Embedded - The slab header is embedded within the vm page itself. Many page fields are unused on direct map systems when we do kernel memory allocations without an object. Currently this only applies to single page allocations, above that and object linkage is required. This leaves the full space in the allocated slab available for user allocations. These slabs may only be found with vtoslab().

Offpage - The slab header is allocated from a separate zone and looked up with either vtoslab or a hash, described below. Offpage allocations are used when the other formats will result in too much wasted space. Typically this means we could allocate an extra item if we did not consume slab space for the header but the required slab header will not fit in the embedded page.

hash - Hash zones are only necessary when UMA can not directly access memory or resolve it with vtoslab(). It is possible to allocate physical addresses or memory in this fashion or any regularly spaced numerical interval provided by a custom page allocator (uk_allocf). Hash zones use offpage slabs with hash linkage to resolve pointer size numbers to slab structures.
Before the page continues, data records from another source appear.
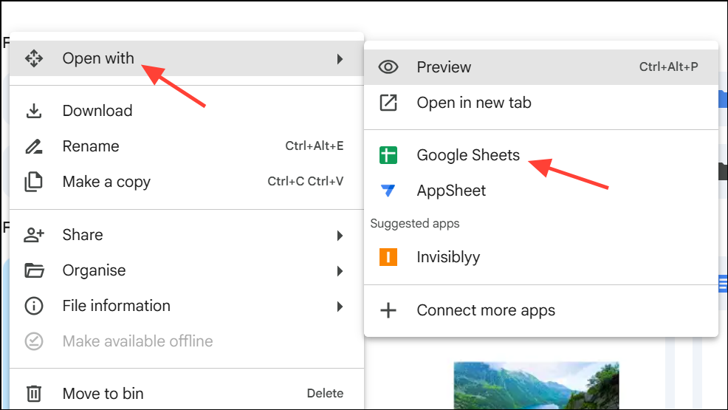728x410 pixels.
Task: Click the File information circle icon
Action: point(34,306)
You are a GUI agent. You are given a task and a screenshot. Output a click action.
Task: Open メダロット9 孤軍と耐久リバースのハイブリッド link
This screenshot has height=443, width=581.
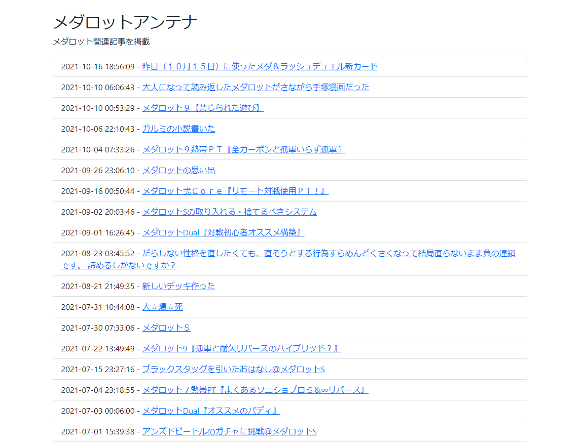pos(241,348)
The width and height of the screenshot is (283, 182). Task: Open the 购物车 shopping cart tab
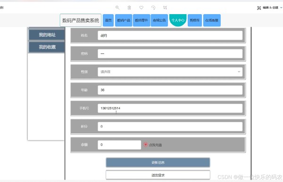[x=195, y=20]
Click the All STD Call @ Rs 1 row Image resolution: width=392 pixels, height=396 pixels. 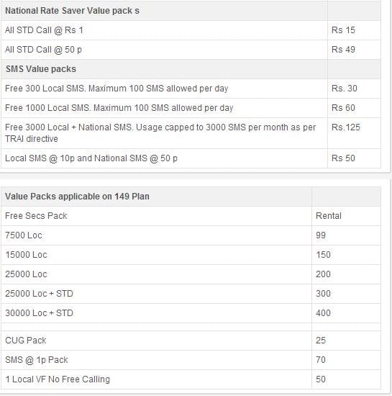(x=191, y=30)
ed note - I think some of these flags could better represent actual consumers. We have a relationship between format and lookup method that is somewhat weakly specified. I think the current flags may be ok for UMA internal use but externally the user should specify what their constraints are and let UMA figure it out.

sys/vm/vm_page.h
241–243

If you merge up to head these three fields are collapsed into a single 32bit entry. Moving this and ref_count up above opaque_end would give you an additional 64bit of embed slab space. So 128 bit total on non-debug kernels.

sys/vm/vm_page.c
2485

Per my comment above, I can't see why this change is required.

sys/vm/vm_page.h
241–243

If you move busy_lock instead of ref_count, you can preserve the property that slab pages are wired, so existing checks for wired pages, e.g., in the contig scan below are sufficient. If we maintain the current property of slab pages being wired and unmanaged ((oflags & VPO_UNMANAGED) != 0) I think we should be able to avoid needing any checks for PG_OPAQUE outside of UMA.

sys/vm/vm_page.c
2485

Yes, it was anticipating taking over the ref_count field. I will investigate further on the page organization. I agree it would be better if we could rely on existing checks.

sys/vm/vm_page.h
241–243

That doesn't work with lockless page lookup. Busy may be modified and rolled back.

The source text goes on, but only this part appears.